### Haversine distance: Why you should not go straight to the point

##### Ernesto Gregori

“The shortest distance between two points is a straight line” is a phrase that we have all heard in high school—but it’s not always true.

In a Euclidean space, straight lines *are *the shortest distances when considering basic distance, or Euclidean distance. But what about other spaces?

Let’s take the case of an aircraft trajectory: two points on the surface of the Earth can be connected with a straight line to minimise distance, but since an aircraft has to fly *over* the Earth and not through it, this distance does not give much information. To solve this problem, we can introduce the great-circle distance, also known as the Haversine distance. This formula computes the distance by replacing a straight line with a circle on the sphere connecting the two points, where the center coincides with the center of the sphere, and then computing the length of the shortest arc.

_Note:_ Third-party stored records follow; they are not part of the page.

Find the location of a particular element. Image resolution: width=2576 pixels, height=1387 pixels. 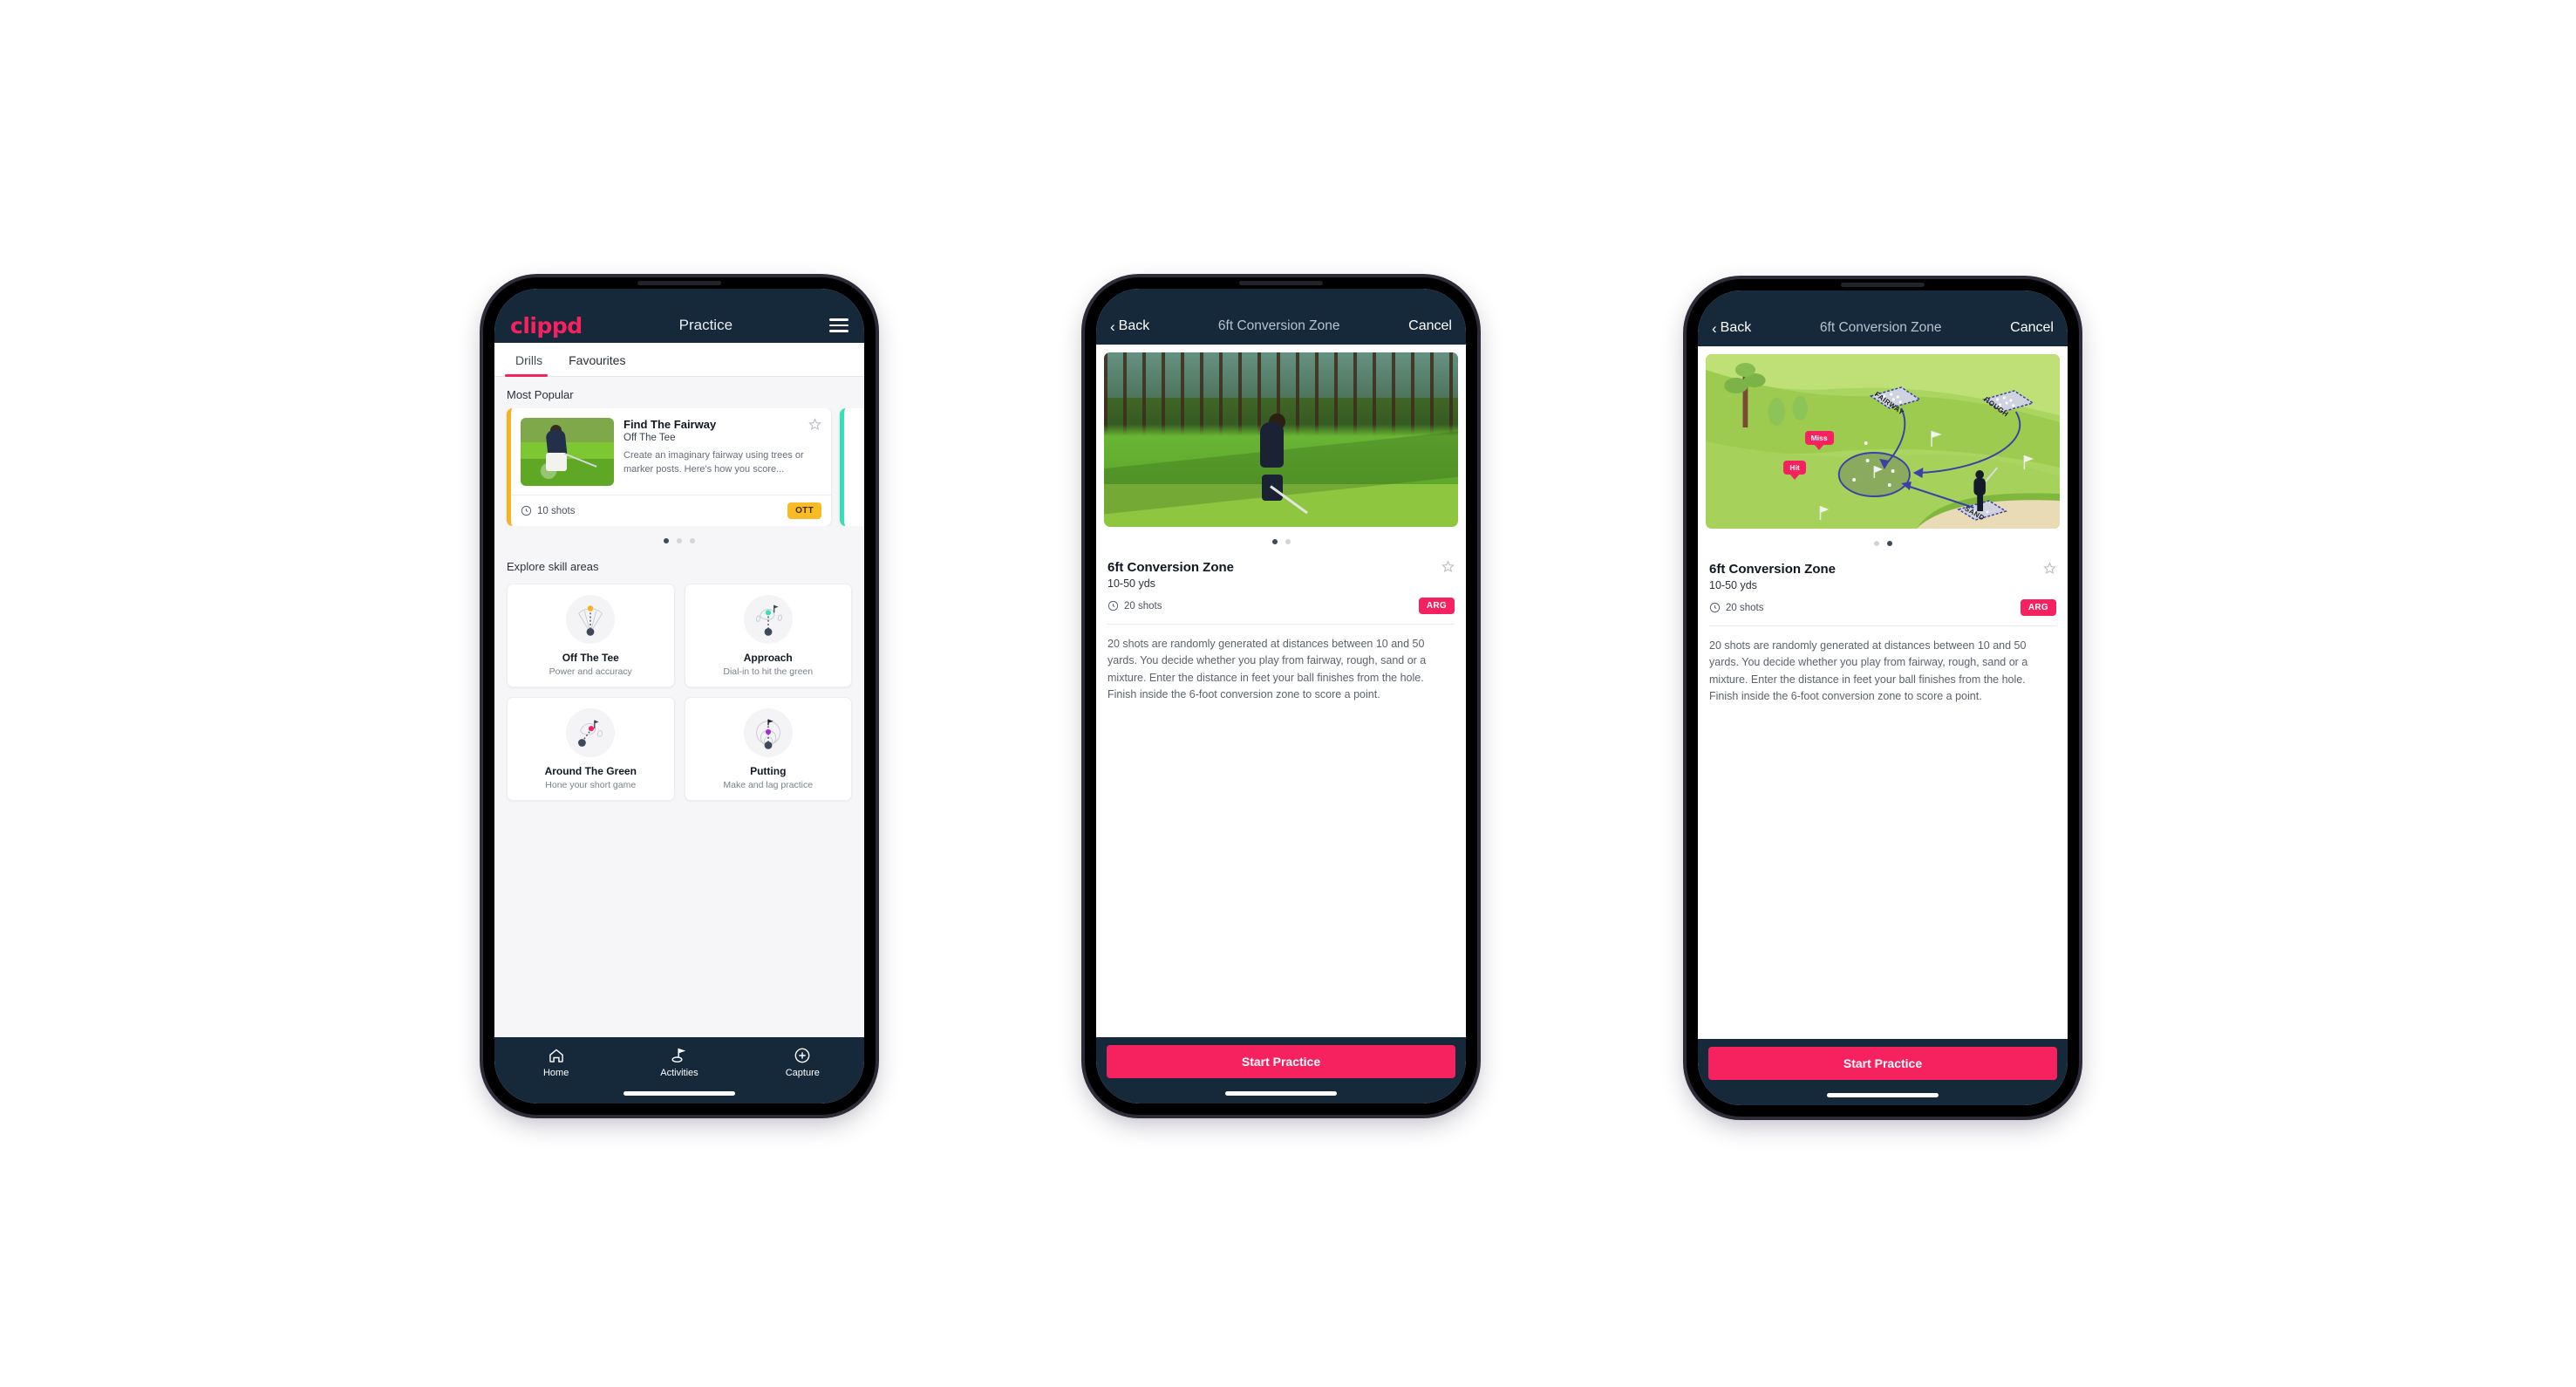

bottom-nav-capture: Capture is located at coordinates (803, 1063).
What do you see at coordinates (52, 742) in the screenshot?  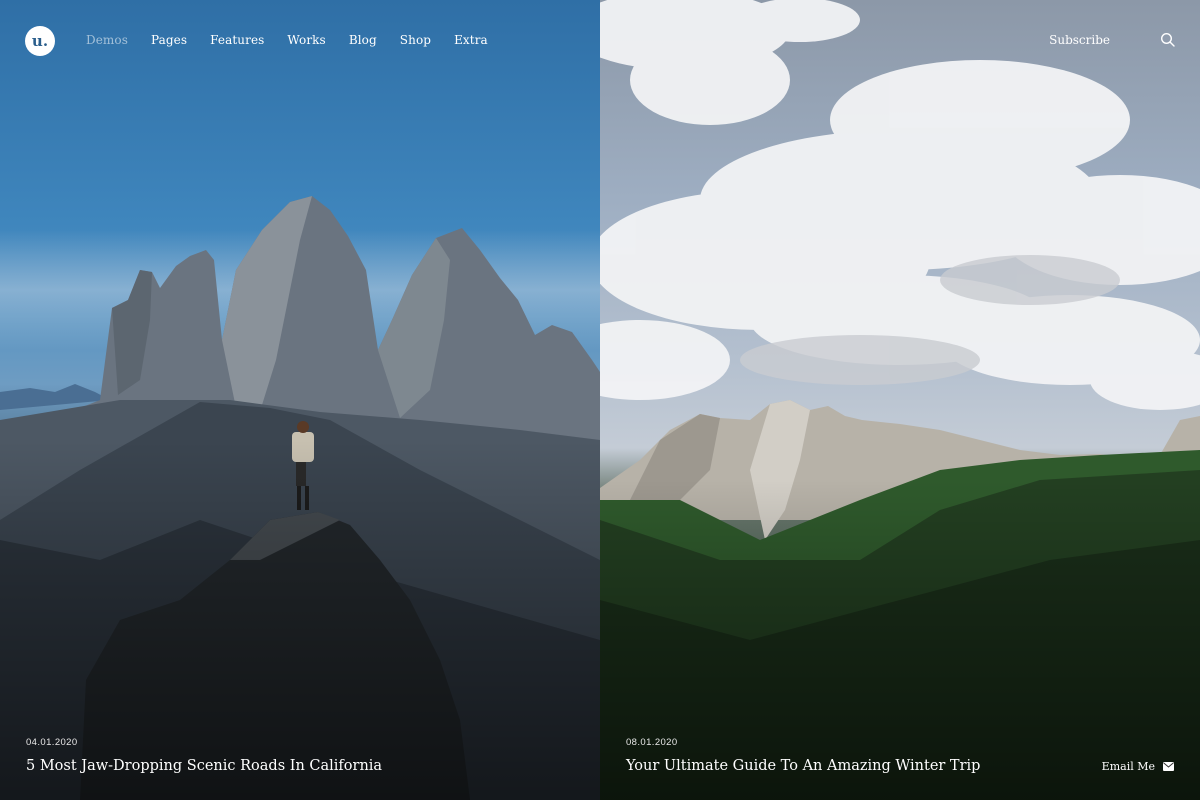 I see `post-date: 04.01.2020` at bounding box center [52, 742].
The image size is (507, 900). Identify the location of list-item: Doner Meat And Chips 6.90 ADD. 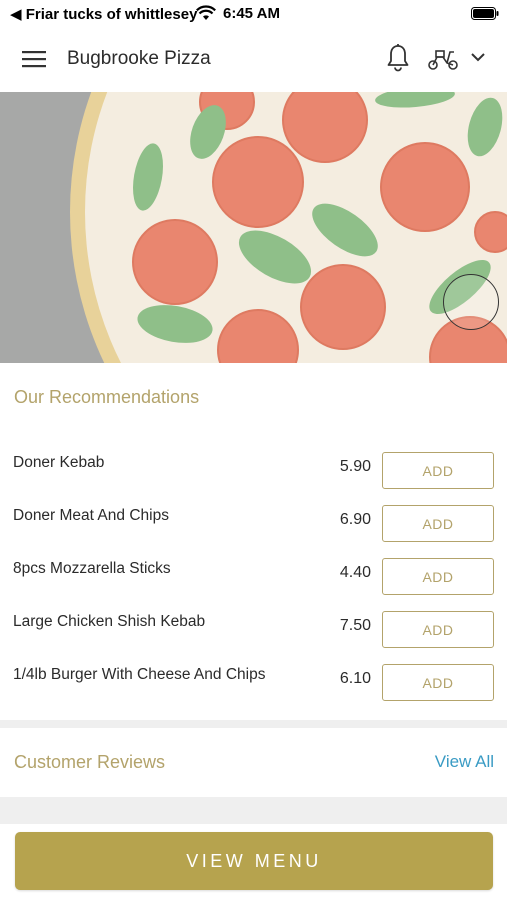
(254, 528).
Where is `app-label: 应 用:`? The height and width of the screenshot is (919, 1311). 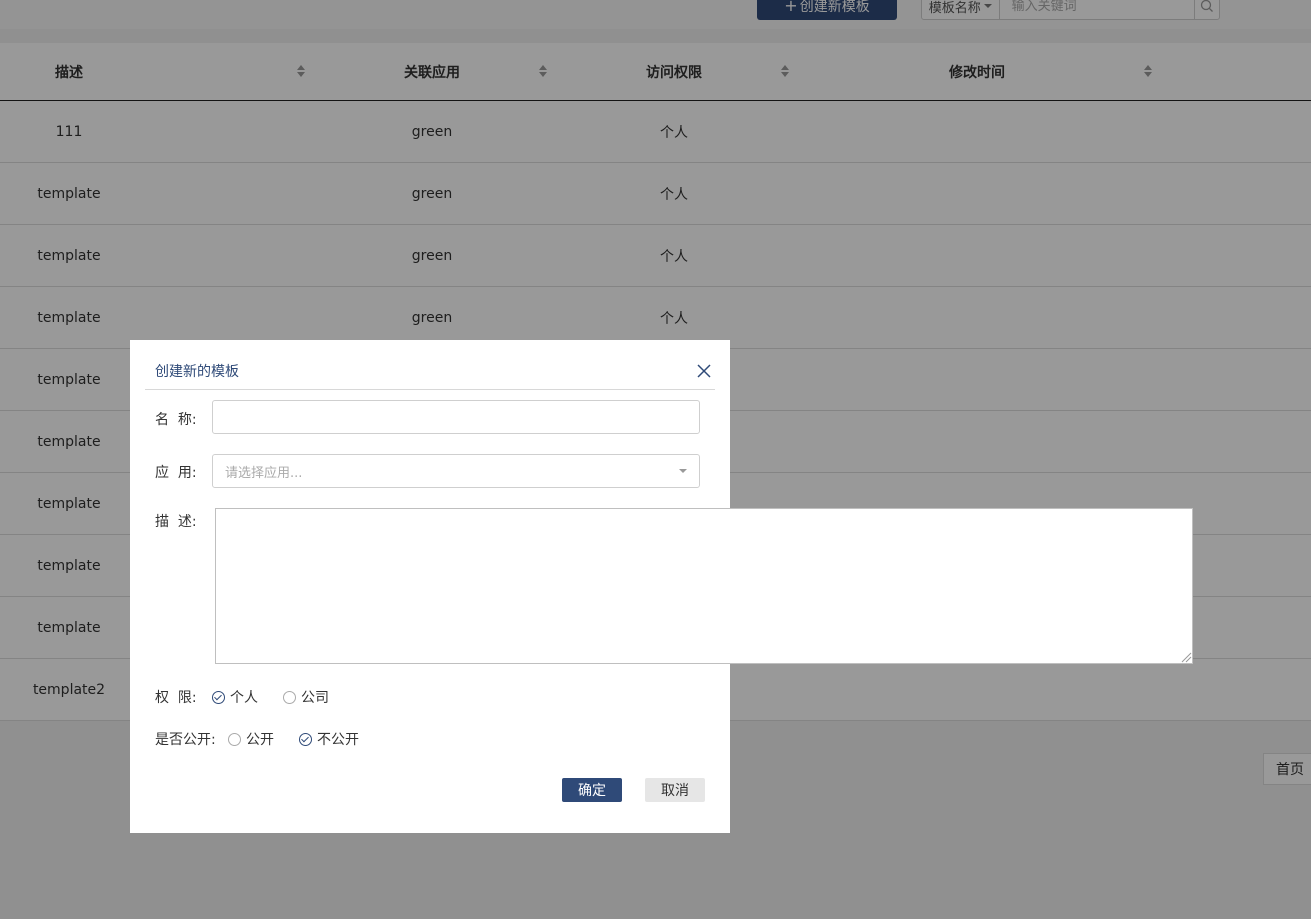
app-label: 应 用: is located at coordinates (176, 473).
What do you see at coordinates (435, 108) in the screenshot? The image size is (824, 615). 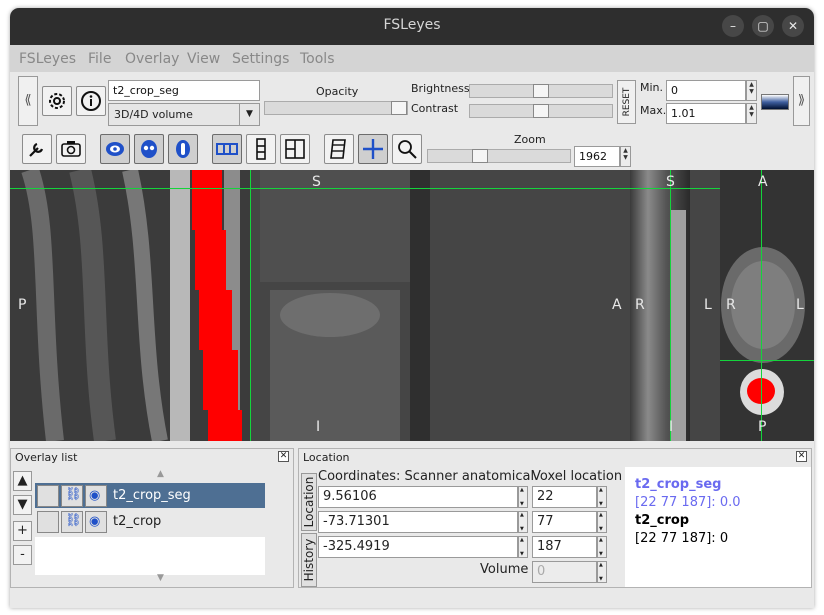 I see `contrast-label: Contrast` at bounding box center [435, 108].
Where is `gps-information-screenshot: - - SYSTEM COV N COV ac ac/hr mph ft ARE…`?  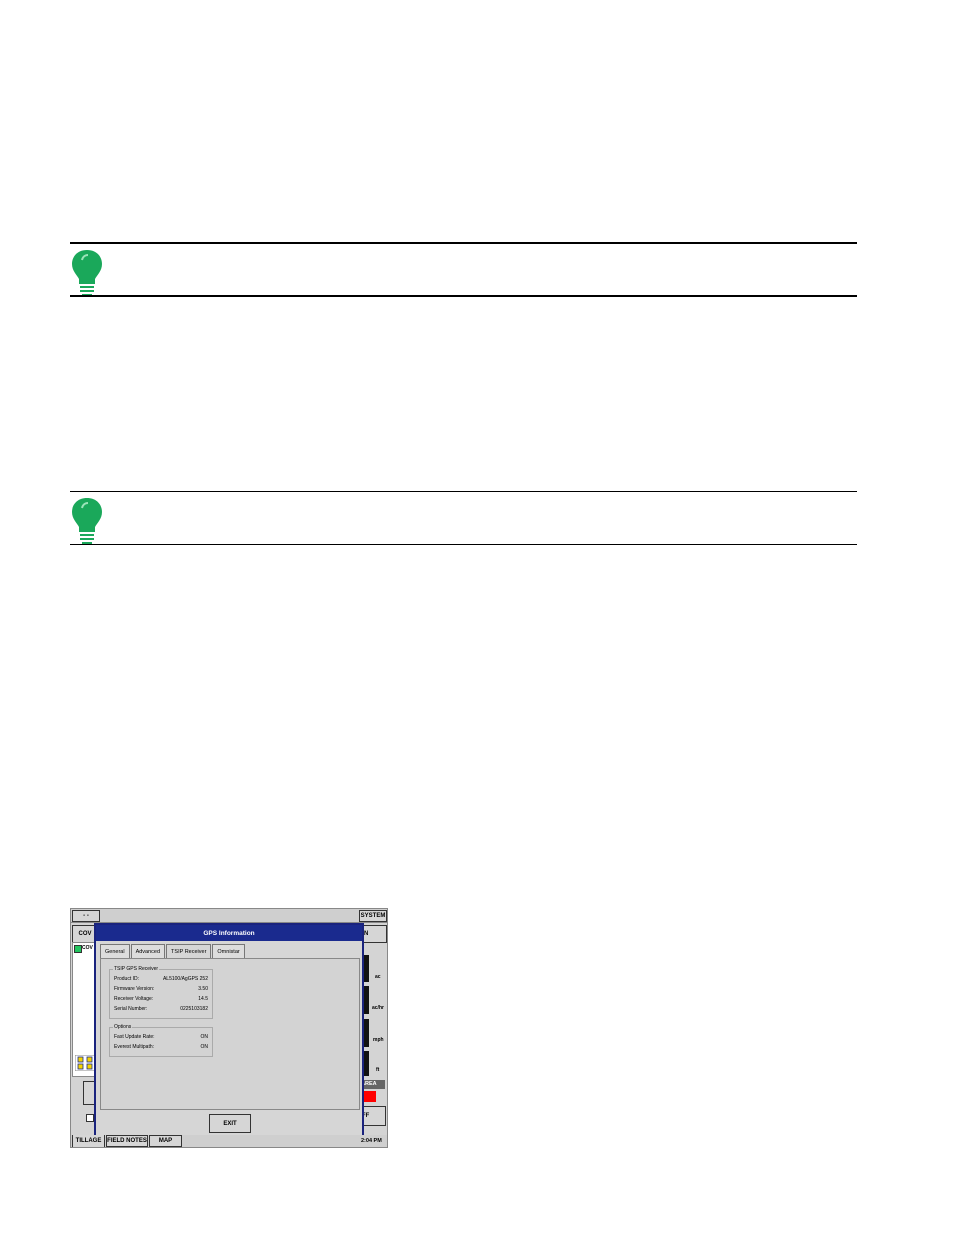 gps-information-screenshot: - - SYSTEM COV N COV ac ac/hr mph ft ARE… is located at coordinates (229, 1028).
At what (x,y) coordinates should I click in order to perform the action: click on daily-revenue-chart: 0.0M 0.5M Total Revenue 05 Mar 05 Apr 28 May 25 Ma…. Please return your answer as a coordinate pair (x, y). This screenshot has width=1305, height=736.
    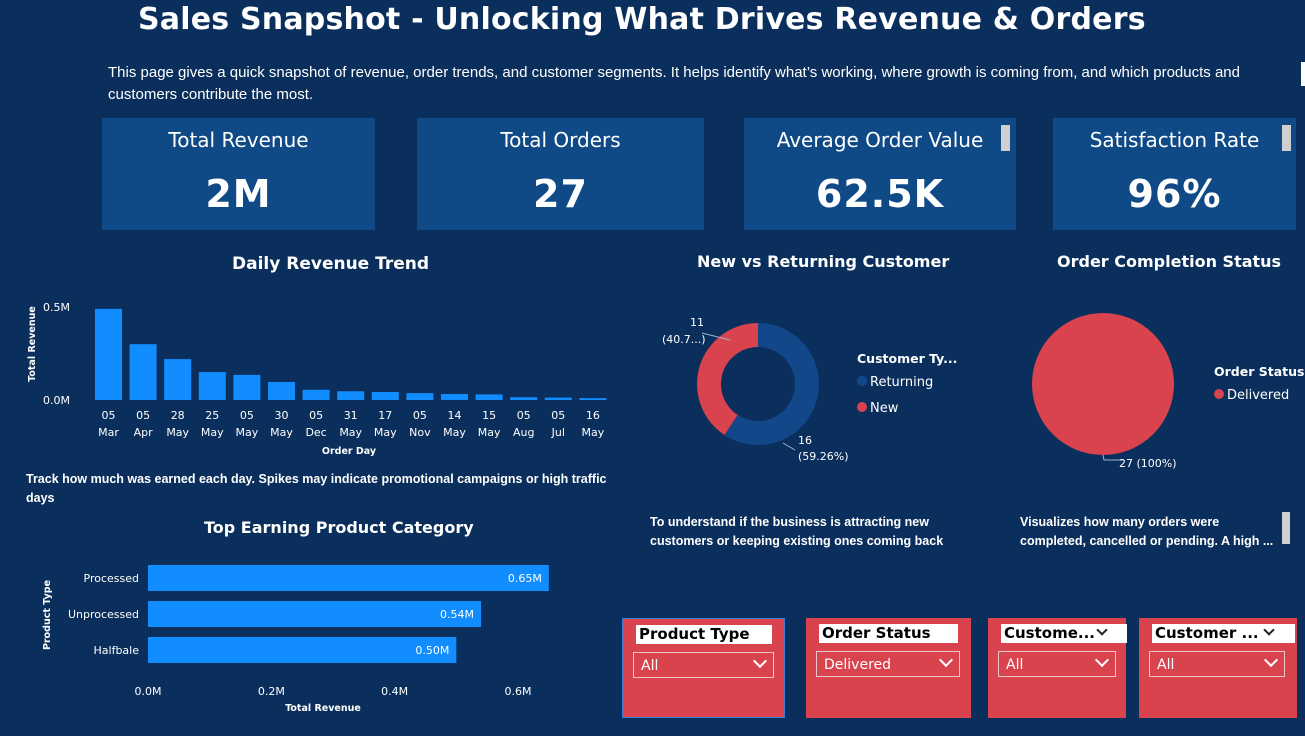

When checking the route of a plane, the curved trajectory is a geodesic, or the generalization of straight lines in curved spaces. But if seen on a map, those trajectories don’t look like circles either, since they are deformed. This is a side effect of the projection of the Earth onto a map: we cannot preserve all the information contained in a 3D space, like the Earth, and display it onto a flat 2D map without having to take some assumptions and losing generality. Therefore, we alter the original distribution, resulting in the geodesic not being represented as a circle (for that projection).

There are in fact many map projections, such as Mercator or Cassini, and each of them has advantages and disadvantages (we may need maps that preserve areas, distances along meridians or any other feature). Each of those projections will show the same geodesic in a different way, depending on their design.

However, for small distances, the length of the geodesic is almost the same as the length of a straight line. Therefore, it is possible to approximate it with the distance that we are all familiar with. This is useful for computing short distances, since using the Euclidean approach involves fewer calculations, though it is less accurate. This trade-off between accuracy and computational expense suggests that, for short distances, we have the choice between slightly worse results with fewer calculations, or better results with more calculations.